A Washington Post-ABC News poll shows that, “Voters say they prefer Democratic candidates for the House of Representatives over Republicans by the widest margin in over a decade.” My first reaction was that I’ve seen similar claims going into previous elections, only to see the Democrats under-perform. A follow up story from ABC News suggests we could see the same again, warning Democratic advantage for ’18 might not be what it seems as likely voters have a more favorable view of Republicans:

For one thing, despite President Donald Trump’s historic unpopularity, almost as many Americans say they’ll vote in 2018 to show support for Trump as to show opposition to him, 22 versus 26 percent, with half saying he won’t be a factor.
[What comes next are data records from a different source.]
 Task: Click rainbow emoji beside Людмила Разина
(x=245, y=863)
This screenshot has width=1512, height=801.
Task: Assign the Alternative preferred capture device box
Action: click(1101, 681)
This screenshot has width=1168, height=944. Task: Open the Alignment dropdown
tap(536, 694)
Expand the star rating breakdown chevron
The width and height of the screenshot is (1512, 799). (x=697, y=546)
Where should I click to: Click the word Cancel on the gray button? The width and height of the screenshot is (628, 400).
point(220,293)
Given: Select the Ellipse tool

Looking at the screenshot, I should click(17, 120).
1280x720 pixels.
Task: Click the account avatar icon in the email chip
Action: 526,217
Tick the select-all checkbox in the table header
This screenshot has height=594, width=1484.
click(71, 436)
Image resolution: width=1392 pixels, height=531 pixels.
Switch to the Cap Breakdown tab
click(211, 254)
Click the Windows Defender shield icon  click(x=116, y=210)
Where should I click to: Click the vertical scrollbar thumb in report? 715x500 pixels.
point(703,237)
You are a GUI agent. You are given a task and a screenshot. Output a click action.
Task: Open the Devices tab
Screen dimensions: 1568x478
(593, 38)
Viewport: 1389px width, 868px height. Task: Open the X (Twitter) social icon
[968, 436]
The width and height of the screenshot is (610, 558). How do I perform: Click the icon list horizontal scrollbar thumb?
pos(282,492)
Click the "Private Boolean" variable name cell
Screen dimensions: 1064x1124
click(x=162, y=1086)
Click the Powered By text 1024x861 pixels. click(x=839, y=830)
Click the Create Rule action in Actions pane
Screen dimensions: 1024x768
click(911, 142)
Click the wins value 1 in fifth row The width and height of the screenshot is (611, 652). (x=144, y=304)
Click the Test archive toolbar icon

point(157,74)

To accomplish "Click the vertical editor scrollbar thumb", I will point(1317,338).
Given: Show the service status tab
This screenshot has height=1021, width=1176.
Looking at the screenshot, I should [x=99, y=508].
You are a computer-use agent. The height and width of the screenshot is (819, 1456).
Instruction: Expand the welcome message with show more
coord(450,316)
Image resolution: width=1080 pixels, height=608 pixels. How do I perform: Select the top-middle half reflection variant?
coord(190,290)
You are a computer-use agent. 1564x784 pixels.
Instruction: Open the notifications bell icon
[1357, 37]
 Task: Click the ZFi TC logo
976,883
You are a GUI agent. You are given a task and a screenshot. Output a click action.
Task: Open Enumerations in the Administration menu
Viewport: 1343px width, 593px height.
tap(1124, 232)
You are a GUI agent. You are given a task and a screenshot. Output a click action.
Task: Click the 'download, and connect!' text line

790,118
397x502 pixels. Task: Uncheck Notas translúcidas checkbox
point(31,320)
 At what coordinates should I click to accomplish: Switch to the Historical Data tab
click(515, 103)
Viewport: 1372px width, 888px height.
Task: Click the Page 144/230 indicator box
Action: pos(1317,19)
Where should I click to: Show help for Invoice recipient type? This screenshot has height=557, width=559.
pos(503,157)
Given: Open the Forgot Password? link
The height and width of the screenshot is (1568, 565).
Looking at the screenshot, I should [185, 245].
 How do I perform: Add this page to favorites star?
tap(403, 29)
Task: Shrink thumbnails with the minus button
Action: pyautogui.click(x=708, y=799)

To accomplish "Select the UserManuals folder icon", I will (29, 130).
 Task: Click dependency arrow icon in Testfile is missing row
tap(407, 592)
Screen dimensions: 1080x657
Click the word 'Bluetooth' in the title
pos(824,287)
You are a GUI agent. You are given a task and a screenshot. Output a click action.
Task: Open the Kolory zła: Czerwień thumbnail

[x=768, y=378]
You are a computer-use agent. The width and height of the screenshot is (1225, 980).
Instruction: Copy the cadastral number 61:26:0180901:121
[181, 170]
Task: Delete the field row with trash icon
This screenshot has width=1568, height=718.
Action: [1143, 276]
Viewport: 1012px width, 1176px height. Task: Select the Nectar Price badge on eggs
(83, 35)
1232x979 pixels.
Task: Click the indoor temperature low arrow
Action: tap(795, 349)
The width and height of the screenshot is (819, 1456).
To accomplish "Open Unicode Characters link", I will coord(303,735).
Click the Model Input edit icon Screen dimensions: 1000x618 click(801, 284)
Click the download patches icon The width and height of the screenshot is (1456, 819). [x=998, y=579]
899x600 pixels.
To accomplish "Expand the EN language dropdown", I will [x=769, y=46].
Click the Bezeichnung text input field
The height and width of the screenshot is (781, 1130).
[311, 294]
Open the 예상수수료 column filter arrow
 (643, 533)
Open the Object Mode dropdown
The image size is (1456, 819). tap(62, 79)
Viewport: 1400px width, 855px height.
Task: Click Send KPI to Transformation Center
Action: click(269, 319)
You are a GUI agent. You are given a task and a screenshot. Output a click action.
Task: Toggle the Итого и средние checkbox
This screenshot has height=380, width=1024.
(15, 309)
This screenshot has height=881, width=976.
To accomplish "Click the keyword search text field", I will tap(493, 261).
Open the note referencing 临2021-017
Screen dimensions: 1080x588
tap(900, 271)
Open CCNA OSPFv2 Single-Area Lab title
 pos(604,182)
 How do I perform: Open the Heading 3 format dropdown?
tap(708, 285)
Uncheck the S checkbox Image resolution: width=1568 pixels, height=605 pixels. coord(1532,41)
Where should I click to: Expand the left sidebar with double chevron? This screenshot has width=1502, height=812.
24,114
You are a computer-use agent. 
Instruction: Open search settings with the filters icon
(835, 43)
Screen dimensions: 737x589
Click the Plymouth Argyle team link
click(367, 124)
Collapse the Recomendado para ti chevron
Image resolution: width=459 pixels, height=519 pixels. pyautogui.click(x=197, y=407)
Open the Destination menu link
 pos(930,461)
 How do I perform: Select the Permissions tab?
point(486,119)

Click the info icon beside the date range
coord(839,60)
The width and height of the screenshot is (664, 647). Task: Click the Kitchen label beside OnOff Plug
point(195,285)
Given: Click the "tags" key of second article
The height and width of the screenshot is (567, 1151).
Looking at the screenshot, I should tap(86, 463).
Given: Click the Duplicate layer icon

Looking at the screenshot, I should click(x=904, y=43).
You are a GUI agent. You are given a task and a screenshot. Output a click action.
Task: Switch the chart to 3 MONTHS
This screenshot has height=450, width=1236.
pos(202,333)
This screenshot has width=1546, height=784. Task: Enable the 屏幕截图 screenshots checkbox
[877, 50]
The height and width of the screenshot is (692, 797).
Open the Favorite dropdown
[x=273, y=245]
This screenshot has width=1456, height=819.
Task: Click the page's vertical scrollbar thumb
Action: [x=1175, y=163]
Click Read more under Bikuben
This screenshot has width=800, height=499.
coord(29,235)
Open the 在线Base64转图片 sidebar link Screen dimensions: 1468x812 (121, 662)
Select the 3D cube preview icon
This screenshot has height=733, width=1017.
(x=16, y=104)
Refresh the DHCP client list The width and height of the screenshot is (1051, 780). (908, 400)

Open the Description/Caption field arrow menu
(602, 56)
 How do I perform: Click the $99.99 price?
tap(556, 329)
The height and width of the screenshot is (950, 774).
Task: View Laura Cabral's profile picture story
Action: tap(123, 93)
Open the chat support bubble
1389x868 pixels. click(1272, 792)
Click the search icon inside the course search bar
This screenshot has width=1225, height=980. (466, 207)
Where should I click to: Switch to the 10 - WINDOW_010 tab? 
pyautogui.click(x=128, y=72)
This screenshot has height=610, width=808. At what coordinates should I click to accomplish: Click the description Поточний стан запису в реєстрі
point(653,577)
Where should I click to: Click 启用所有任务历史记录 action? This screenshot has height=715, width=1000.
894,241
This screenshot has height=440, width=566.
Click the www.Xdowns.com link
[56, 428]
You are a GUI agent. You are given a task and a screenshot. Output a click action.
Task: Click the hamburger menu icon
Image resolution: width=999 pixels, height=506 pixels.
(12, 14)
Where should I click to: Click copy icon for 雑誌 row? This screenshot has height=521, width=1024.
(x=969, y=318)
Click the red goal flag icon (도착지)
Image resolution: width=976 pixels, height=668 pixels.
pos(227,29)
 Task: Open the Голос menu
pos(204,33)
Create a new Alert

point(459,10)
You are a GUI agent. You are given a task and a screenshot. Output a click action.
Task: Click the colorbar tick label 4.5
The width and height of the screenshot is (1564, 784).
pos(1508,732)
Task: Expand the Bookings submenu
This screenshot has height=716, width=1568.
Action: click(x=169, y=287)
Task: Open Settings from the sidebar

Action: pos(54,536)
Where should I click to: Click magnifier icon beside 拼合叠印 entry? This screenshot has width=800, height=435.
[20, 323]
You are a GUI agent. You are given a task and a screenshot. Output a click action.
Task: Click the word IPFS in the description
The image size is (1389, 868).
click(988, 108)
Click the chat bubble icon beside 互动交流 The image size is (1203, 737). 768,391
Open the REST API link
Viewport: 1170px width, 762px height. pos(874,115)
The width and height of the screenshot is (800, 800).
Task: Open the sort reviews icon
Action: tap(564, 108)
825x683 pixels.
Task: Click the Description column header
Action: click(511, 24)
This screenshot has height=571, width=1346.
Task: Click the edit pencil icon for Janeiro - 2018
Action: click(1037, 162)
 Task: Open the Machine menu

Indeed 57 percent of Republicans say they’ll vote to show support for Trump, while fewer Democrats, 46 percent, intend to send a message against him.

Further, among the results of this poll, produced for ABC News by Langer Research Associates:

Just 27 percent of Americans express confidence in the Democrats in Congress “to make the right decisions for the country’s future,” matching the low set when the question last was asked January 2014, and a wide 16 points below its peak in 2009. The Democrats’ confidence rating is almost as poor as the Republicans’ in Congress (21 percent trust) and worse than Trump’s (34 percent)…

The main change for congressional Democrats from their peak in 2009, moreover, is diminished trust in some of their key support groups — under 30s (down 27 points in trust), Democrats themselves (down 26 points) and liberals (down 21 points).

The Democratic Party leads the GOP among all Americans as being “more concerned with the needs of people like you” (49-36 percent) and as “better representing your own personal values” (46-37 percent). But the Democrats had advantages that big on these same questions in October 2014, and still got hammered a few weeks later.

Indeed today, the Democratic lead on concern with “the needs of people like you” shrinks from 13 points among all adults to a mere 3 points among those most likely to vote in 2018. And the 9-point Democratic advantage on personal values among all Americans goes to a non-significant 3-point Republican advantage among the likeliest 2018 voters.

Similarly, the Democrats enjoy an 11-point advantage among all adults in the sense that the country would be better off if they took control of Congress in a year’s time, 37-26 percent. Among the likeliest voters, though, this shrinks to essentially nothing, 2 points.

It is possible that 2018 will be a better year for Democrats in light of how terrible a job both Donald Trump and the Republican Congress have done. However, Democrats better not use this as an excuse to avoid fixing their own rather serious problems. Relying on early polls for victory in 2018 could be as perilous as relying on the mythical blue wall in the electoral college in 2016.

While Donald Trump is likely to do serious harm to the Republican brand, having nominated Hillary Clinton in 2016 was already a serious black mark against the Democratic Party. This damage is exacerbated by Clinton’s post-election activities including her excuses tour and spreading hysteria about Russia, as well as other revelations still coming out regarding unethical activity during the 2016 campaign.

Be Sociable, Share!

2 Comments

  1. 1
    KP says:

    Only a party as screwed up as the Dems could lose additional power in the house and senate in 2018 with Trump in the White House.

     

    I don't see progressives listening to California Rep. Linda Sanchez or Ohio's Tim Ryan.  

     

    Even 2020 is too soon. It appears to be a Dem collapse that covers a generation. By 20140 a couple SCOTUS seats may go their way and AI will have a third party.

  2. 2
    Ron Chusid says:

    One would think that the Democrats should do well in 2018 and 2020 against Trump. We will see whether they do so or blow it.